Iām learning how to use the FiniteDifference.jl package without allocating, and I want to implement a function for doing Jacobian vector products inplace.

The goal is to accomplish the same as `jvp_finite_difference!`

, but without as much numerical errors.

```
# Function to be differentiated, sum(x) .* x.^2
function f!(out, x)
broadcast!(^, out, x, 2)
broadcast!(*, out, out, sum(x))
end
function jvp_finite_difference!(out, f!, y, z, x, v, epsilon=1e-8)
broadcast!(*, z, v, epsilon)
broadcast!(+, z, z, x)
f!(y, x)
f!(out, z)
broadcast!(-, out, out, y)
broadcast!(/, out, out, epsilon)
end
# This works
x = randn(10); v = copy(x); out = copy(x); y = copy(x); z = copy(x)
jvp_finite_difference!(out, f!, y, z, x, v)
using ForwardDiff
# Implementation using ForwardDiff
function jvp!(out, f!, y, z, x, v)
g!(y, t) = begin
broadcast!(*, z, v, t)
broadcast!(+, z, z, x)
f!(y, z)
end
ForwardDiff.derivative!(out, g!, y, 0)
end
# This fails with the error below
jvp!(out, f!, y, z, x, v)
```

```
ERROR: MethodError: no method matching Float64(::ForwardDiff.Dual{ForwardDiff.Tag{var"#g!#63"{typeof(f!),Array{Float64,1},Array{Float64,1},Array{Float64,1}},Int64},Float64,1}
```

It clearly says in the FiniteDiff.jl docs that any storage used inside functions must be generic enough, so i guess this is the problem.

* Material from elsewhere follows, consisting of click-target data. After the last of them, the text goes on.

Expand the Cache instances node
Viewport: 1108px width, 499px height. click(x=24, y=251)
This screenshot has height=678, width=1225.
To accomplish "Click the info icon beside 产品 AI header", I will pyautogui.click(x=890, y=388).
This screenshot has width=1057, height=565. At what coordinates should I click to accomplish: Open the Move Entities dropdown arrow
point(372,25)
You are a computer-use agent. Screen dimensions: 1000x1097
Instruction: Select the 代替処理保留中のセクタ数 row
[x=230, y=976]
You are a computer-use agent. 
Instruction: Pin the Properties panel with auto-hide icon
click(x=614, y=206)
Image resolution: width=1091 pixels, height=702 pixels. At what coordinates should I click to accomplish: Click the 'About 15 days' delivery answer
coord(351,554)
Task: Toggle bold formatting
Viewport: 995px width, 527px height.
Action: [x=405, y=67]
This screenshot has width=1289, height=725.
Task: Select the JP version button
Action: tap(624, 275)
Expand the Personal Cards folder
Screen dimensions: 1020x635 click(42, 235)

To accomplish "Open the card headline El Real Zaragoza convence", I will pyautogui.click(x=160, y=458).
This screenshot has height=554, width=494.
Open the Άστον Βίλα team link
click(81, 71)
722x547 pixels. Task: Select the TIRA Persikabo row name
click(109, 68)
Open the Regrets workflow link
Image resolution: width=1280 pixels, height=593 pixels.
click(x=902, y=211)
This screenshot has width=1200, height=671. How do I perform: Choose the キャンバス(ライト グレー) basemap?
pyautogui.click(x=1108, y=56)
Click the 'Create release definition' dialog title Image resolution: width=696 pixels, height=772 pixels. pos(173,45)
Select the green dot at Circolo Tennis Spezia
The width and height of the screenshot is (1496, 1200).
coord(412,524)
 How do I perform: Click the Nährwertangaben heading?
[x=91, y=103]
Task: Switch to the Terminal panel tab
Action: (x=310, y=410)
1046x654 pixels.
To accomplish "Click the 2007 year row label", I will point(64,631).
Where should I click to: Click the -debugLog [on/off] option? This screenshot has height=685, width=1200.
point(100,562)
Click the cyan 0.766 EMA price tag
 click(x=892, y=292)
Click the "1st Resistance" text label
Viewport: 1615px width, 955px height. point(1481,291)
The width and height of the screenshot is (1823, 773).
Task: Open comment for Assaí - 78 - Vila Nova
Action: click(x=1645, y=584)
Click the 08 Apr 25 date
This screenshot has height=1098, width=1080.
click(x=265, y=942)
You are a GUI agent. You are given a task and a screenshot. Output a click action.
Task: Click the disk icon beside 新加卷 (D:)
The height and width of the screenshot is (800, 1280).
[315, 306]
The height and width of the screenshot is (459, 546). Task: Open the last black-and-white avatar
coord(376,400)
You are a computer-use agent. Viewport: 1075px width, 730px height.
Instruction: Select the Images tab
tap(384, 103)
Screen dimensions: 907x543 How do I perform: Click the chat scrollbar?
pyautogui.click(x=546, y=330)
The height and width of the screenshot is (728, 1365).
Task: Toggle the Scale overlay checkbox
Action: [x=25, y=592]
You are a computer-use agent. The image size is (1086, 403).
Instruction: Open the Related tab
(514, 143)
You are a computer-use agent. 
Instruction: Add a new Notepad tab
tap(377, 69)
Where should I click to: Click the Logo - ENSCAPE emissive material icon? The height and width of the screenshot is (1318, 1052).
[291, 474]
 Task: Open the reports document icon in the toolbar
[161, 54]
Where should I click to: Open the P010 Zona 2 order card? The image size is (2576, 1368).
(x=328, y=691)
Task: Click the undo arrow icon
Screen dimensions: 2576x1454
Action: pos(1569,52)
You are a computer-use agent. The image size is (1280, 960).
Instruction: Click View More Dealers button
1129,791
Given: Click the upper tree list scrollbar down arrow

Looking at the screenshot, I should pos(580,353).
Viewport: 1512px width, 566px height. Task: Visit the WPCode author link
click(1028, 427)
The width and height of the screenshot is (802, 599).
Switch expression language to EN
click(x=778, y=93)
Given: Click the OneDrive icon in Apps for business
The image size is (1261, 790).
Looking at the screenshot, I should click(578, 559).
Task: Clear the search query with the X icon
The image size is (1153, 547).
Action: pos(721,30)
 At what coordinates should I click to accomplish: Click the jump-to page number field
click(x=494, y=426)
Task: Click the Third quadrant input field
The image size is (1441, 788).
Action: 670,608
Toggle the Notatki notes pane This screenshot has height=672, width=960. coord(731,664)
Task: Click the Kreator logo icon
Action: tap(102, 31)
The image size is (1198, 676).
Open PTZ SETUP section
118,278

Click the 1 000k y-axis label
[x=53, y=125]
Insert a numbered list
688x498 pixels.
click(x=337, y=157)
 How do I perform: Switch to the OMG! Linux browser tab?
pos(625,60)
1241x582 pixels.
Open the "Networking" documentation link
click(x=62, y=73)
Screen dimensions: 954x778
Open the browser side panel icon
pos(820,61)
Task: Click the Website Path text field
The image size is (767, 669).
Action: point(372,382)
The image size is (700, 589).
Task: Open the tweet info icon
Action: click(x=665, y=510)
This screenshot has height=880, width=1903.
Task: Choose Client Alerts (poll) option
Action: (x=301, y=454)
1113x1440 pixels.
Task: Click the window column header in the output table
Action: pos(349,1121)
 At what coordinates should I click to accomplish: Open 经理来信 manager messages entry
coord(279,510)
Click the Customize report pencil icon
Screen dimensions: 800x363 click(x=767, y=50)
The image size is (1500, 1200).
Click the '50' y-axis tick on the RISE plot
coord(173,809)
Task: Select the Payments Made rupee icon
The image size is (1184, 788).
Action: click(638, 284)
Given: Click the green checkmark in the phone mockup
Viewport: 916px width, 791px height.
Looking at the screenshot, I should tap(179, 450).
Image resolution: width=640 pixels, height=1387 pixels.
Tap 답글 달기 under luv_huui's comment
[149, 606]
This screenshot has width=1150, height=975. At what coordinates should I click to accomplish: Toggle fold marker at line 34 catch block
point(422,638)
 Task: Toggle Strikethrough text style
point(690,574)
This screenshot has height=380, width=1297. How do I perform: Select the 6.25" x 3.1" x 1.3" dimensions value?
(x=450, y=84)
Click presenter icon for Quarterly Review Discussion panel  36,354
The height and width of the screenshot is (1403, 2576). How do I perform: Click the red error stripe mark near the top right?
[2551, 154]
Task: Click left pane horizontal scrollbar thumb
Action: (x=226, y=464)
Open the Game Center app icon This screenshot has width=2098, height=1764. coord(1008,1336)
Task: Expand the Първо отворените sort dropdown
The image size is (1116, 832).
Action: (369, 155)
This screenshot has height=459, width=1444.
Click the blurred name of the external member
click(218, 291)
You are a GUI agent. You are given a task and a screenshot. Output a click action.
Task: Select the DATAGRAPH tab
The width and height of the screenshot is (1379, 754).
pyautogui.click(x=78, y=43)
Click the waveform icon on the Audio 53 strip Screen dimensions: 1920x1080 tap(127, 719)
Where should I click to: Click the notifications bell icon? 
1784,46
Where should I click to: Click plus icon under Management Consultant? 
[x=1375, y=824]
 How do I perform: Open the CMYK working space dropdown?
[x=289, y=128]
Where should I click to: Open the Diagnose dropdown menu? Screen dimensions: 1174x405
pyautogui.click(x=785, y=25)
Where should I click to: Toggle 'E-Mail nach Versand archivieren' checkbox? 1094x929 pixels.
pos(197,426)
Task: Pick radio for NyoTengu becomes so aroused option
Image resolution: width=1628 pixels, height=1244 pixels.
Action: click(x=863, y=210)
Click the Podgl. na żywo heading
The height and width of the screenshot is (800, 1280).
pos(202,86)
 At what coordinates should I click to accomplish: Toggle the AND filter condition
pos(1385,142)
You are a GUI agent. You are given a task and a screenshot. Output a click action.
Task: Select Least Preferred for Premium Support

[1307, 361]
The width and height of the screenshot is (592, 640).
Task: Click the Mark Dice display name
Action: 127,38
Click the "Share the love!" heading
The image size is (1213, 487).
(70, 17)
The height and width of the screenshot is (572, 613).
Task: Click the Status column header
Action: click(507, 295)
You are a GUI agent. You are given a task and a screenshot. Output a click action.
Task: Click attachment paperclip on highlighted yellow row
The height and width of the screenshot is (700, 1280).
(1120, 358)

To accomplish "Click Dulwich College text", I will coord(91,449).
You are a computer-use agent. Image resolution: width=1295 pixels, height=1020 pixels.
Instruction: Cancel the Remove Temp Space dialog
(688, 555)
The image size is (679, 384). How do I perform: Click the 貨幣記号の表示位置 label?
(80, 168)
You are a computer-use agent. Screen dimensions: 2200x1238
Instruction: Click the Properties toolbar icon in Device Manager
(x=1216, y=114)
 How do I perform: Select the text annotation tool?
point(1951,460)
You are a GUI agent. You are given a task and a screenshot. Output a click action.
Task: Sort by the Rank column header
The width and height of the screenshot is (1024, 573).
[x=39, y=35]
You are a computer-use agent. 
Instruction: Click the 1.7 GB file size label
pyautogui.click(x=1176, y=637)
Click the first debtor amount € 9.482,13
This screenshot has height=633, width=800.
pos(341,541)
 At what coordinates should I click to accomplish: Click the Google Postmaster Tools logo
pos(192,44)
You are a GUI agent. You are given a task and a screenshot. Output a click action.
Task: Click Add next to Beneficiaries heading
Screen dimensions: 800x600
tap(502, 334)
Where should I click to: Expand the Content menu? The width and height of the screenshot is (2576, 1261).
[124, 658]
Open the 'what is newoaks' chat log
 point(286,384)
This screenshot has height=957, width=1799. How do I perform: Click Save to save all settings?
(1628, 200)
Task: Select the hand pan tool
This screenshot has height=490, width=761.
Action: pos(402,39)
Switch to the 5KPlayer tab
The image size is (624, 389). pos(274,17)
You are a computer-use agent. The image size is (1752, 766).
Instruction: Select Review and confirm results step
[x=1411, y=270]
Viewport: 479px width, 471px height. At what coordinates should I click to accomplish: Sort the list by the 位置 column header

Using really generic storage works, but makes the performance drop

```
# This works, but slow
x = ones(10); v = ones(10); result = ones(10); y = ones(Real, 10); z = copy(y)
jvp!(out, f!, y, z, x, v)
```

What am I missing here? Is there a less generic, more performant, type of storage I should use that still works with ForwardDiff.jl? Or something else?

Very thankful for help and suggestions!